Mehr unbegleitete Flüchtlingskinder in Sachsen

Ab 2016 wird Sachsen wesentlich mehr unbegleitete minderjährige Flüchtlinge aufnehmen müssen, da viele von ihnen ihre Eltern auf der Flucht verlieren oder sich allein, ohne Kontakt zur Familie, nach Deutschland durchschlagen. Sozialministerin Barbara Klepsch (50, CDU) rechnet mit Kosten von 100 Millionen Euro für Sachsen.

Klepsch: „Sie haben häufig Schreckliches erlebt. Wir sollten sie nicht mit Vorurteilen, sondern mit offenem Herzen empfangen.“

Sachsens Sozialministerin Barbara Klepsch (CDU) sieht eine „enorme Herausforderung“. Neben der Unterbringung gehe es um den Besuch von Schulen sowie die Organisation einer sozialen und psychologischen Betreuung. „Es handelt sich um Kinder, die zum Teil stark traumatisiert sein können“, sagte Klepsch.

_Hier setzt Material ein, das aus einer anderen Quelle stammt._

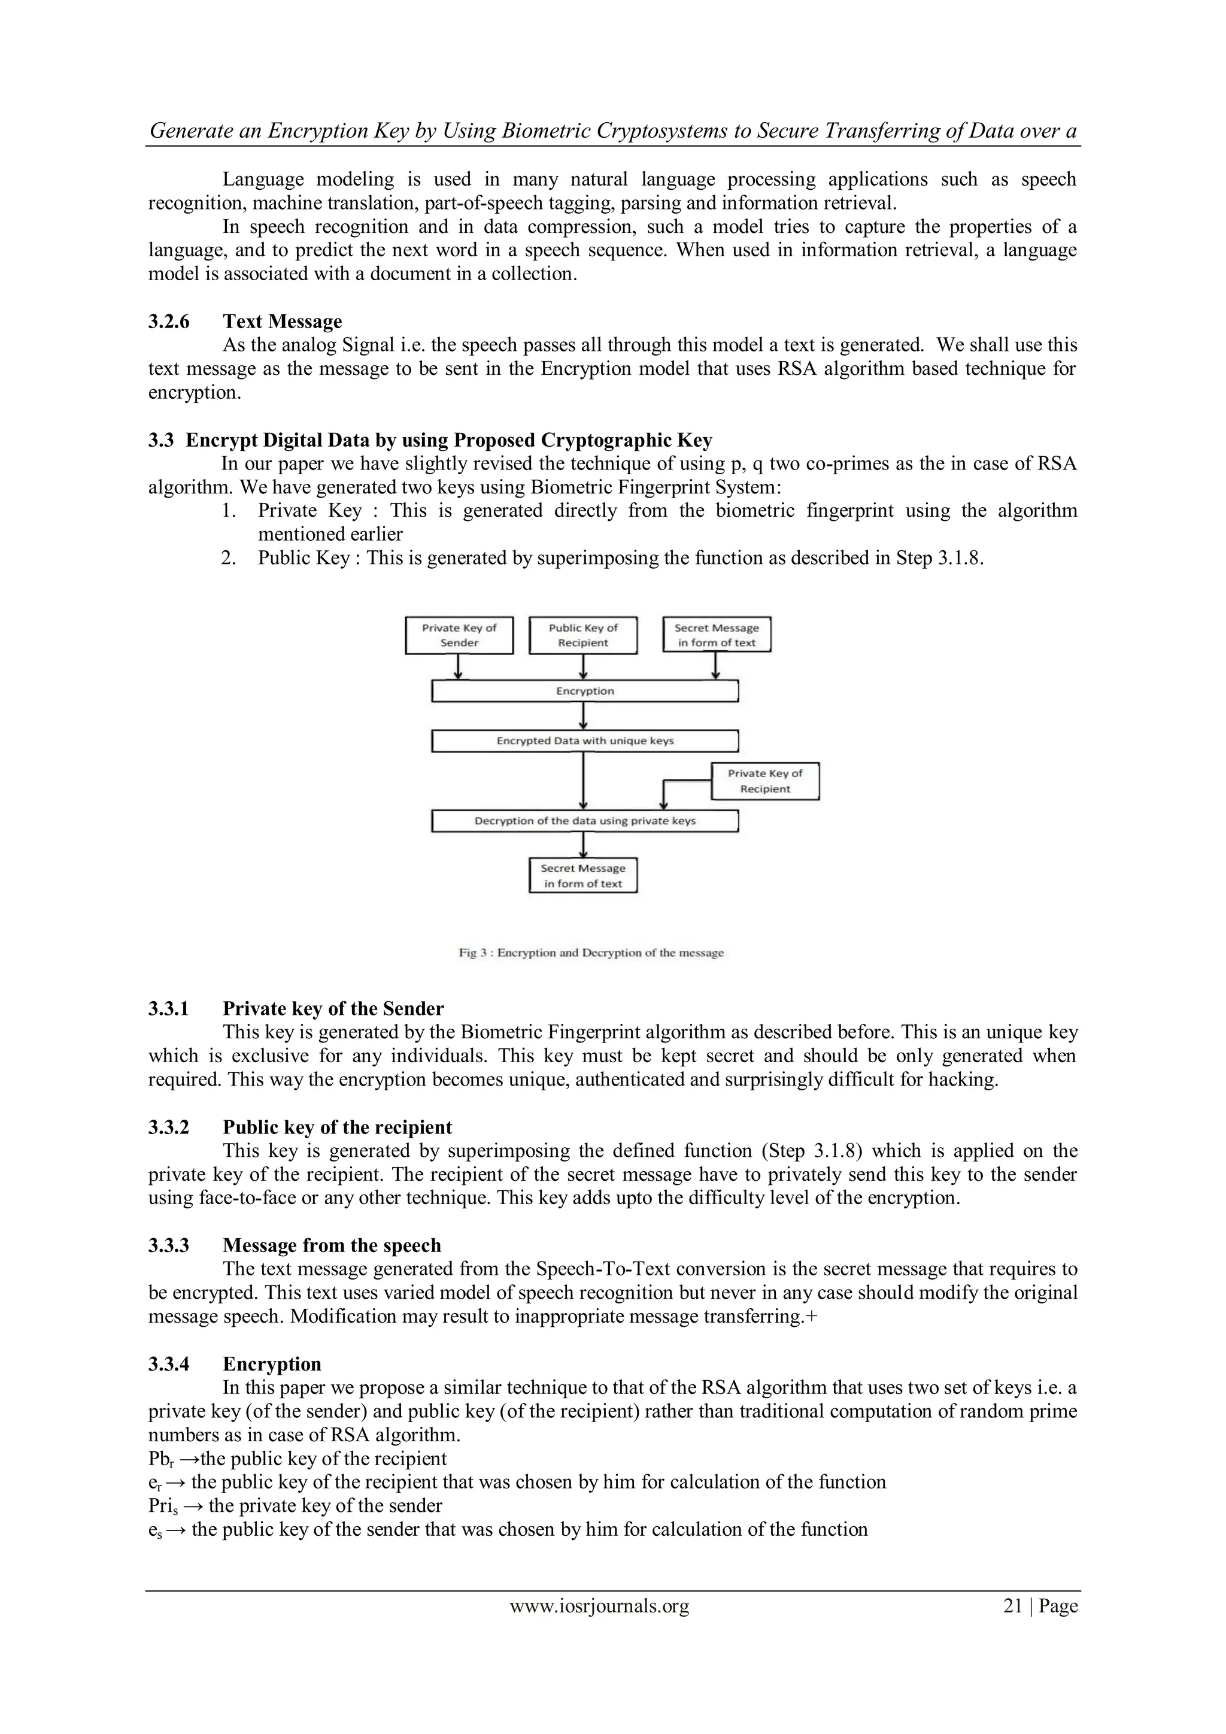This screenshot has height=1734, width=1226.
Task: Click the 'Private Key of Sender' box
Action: tap(459, 635)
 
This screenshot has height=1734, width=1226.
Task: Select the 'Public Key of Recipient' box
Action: tap(583, 635)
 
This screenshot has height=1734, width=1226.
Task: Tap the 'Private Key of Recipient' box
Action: tap(764, 781)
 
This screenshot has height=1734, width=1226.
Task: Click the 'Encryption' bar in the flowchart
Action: tap(584, 691)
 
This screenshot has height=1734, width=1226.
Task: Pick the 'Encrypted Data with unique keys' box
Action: tap(584, 741)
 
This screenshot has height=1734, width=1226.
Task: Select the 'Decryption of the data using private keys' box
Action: tap(584, 821)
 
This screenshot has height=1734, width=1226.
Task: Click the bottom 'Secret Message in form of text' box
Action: tap(583, 876)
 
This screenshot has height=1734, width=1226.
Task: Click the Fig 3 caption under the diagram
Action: tap(591, 953)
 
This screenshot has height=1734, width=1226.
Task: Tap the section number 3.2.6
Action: tap(168, 322)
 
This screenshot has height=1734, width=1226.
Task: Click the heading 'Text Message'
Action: tap(283, 322)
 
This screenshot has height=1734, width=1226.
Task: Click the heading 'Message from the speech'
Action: tap(332, 1245)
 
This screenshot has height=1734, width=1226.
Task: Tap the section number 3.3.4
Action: tap(168, 1364)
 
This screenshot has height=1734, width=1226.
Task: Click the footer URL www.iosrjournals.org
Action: tap(599, 1606)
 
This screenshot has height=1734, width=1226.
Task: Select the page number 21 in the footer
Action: tap(1012, 1606)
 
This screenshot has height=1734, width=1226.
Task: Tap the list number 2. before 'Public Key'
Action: tap(230, 558)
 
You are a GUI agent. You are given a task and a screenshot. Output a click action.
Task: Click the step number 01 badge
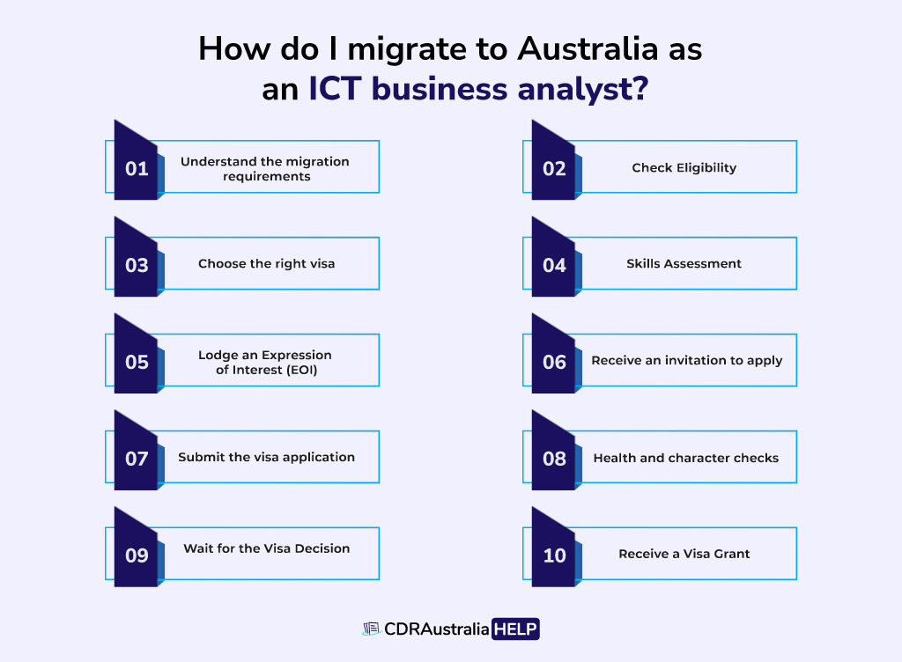[137, 168]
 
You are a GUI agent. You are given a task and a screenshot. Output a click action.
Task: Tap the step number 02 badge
[554, 168]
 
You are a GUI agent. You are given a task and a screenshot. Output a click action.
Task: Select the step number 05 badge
[137, 362]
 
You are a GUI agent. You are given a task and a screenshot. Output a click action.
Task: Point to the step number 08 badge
[554, 459]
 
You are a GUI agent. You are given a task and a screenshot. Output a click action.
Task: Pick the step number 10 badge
[554, 555]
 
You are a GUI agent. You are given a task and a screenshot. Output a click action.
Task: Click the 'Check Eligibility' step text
[684, 167]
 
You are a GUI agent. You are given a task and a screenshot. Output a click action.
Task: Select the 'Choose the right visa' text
[266, 263]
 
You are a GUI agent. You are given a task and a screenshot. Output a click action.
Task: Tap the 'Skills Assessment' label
[684, 263]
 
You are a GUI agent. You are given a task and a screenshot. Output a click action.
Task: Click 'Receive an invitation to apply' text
[686, 360]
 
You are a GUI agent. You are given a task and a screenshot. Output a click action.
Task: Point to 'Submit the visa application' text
[266, 457]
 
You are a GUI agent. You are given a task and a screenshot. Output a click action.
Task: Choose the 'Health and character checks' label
[685, 457]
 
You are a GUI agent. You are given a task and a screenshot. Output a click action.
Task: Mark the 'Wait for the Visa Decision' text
[266, 548]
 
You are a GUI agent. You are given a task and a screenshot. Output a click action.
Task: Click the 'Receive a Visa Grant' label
[684, 554]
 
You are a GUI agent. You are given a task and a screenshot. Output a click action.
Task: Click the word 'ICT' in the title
[336, 90]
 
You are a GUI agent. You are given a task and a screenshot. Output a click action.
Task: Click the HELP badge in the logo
[516, 629]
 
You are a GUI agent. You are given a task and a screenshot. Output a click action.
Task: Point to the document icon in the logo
[371, 629]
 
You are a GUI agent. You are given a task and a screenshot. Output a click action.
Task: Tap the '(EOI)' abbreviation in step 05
[298, 370]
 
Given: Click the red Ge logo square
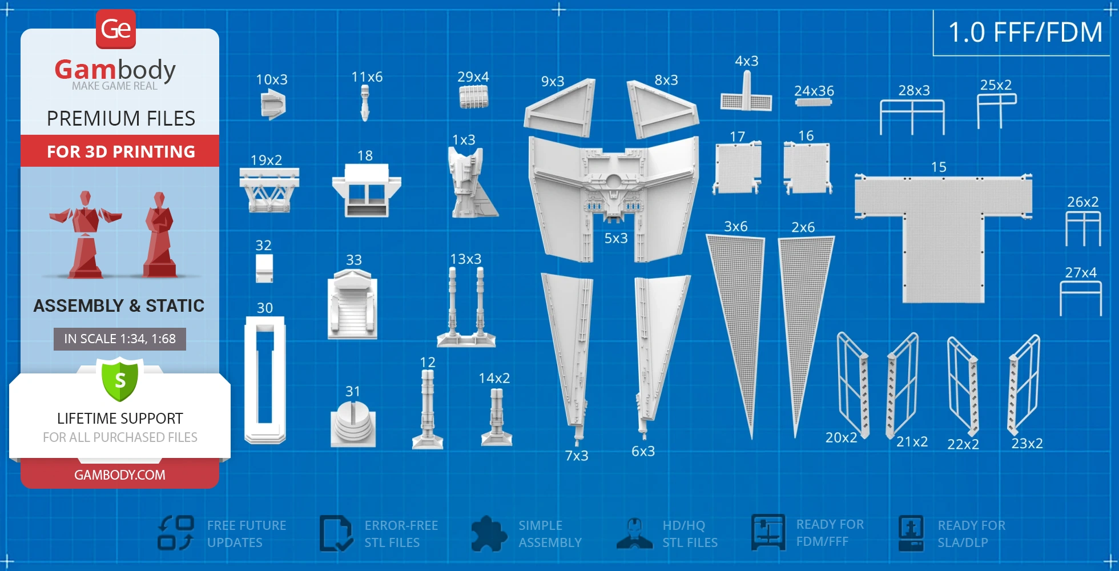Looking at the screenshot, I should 116,29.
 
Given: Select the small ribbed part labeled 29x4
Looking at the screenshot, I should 474,96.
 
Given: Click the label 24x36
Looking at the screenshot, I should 814,91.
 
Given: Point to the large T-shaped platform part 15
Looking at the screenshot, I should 943,228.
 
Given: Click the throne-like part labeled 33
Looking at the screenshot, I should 352,305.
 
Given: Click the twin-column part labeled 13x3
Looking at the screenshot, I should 466,308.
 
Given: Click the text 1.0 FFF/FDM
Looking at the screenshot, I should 1025,33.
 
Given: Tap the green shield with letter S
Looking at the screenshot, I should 120,380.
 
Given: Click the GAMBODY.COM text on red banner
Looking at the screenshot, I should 120,475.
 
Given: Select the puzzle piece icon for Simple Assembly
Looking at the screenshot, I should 489,533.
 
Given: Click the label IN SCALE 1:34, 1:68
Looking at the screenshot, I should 120,339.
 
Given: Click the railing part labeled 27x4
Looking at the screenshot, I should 1081,297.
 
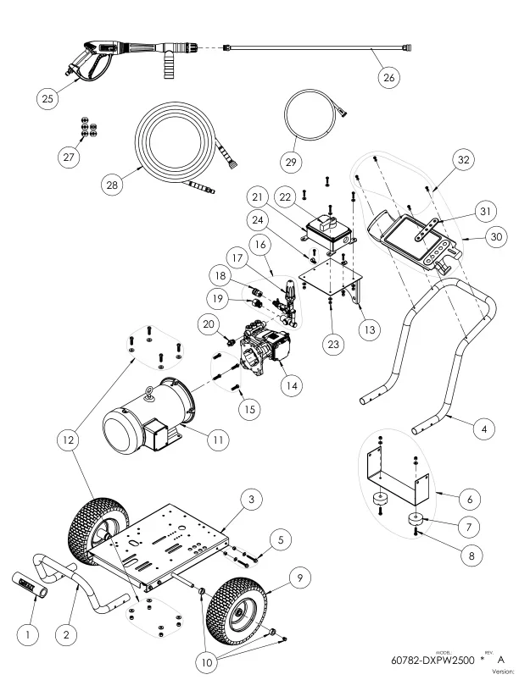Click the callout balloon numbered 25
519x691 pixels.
point(47,98)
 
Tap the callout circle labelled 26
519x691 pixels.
point(388,78)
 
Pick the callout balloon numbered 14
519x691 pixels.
point(292,385)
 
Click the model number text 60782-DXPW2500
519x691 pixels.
point(432,660)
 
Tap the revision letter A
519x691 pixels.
point(500,660)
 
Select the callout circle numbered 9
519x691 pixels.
point(300,578)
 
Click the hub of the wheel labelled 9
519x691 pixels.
point(240,613)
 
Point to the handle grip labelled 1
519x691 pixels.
point(30,585)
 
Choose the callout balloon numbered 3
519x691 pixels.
point(252,500)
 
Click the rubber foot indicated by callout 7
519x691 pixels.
point(416,519)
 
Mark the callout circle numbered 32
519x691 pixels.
point(463,159)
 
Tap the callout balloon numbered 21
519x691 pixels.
point(257,197)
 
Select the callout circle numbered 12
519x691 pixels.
point(69,439)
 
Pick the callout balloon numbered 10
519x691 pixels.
point(207,662)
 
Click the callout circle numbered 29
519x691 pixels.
point(291,163)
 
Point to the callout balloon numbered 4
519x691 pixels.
point(484,428)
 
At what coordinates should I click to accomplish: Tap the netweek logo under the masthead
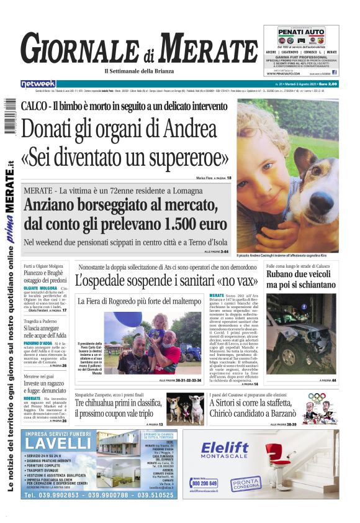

Die Minderjährigen werden betreut, bekommen einen Vormund und gehen zur Schule. Mit 18 Jahren können sie dann einen Asylantrag stellen.

Ab Januar werden die Kinder und Jugendlichen nach einem bestimmten Schlüssel auf alle Bundesländer verteilt, nach den gleichen Kriterien wie Asylbewerber. Das bedeutet für Sachsen, dass mit etwa 1500 Minderjährigen ohne Begleitung zu rechnen ist. Der Freistaat übernimmt die Kosten in Höhe von rund 100 Millionen Euro für Investitionen, Betreuung und Personal, obwohl die örtlichen Jugendämter eigentlich dafür zuständig seien, so die Ministerin: „Das Geld steht bereit. Verzögerungen können wir uns nicht leisten.“ Ausgleichszahlungen von 23,5 Mio. Euro kämen hinzu sowie eine Aufstockung des Personals bei Landesbehörden. Das Geld kommt aus dem Haushalt, woanders gekürzt werde dafür nicht, hieß es.

Bisher wurden die Jugendlichen dort betreut, wo sie ankamen – vor allem in Bayern, Hamburg und Hessen. Ende Mai diesen Jahres waren 141 Jugendliche in Sachsen untergebracht, die zu 90 Prozent männlich und überwiegend zwischen 15 und 17 Jahren alt sind. Nach einer Studie kamen 2013 etwa 6600 Kinder bis zum 18. Lebensjahr allein.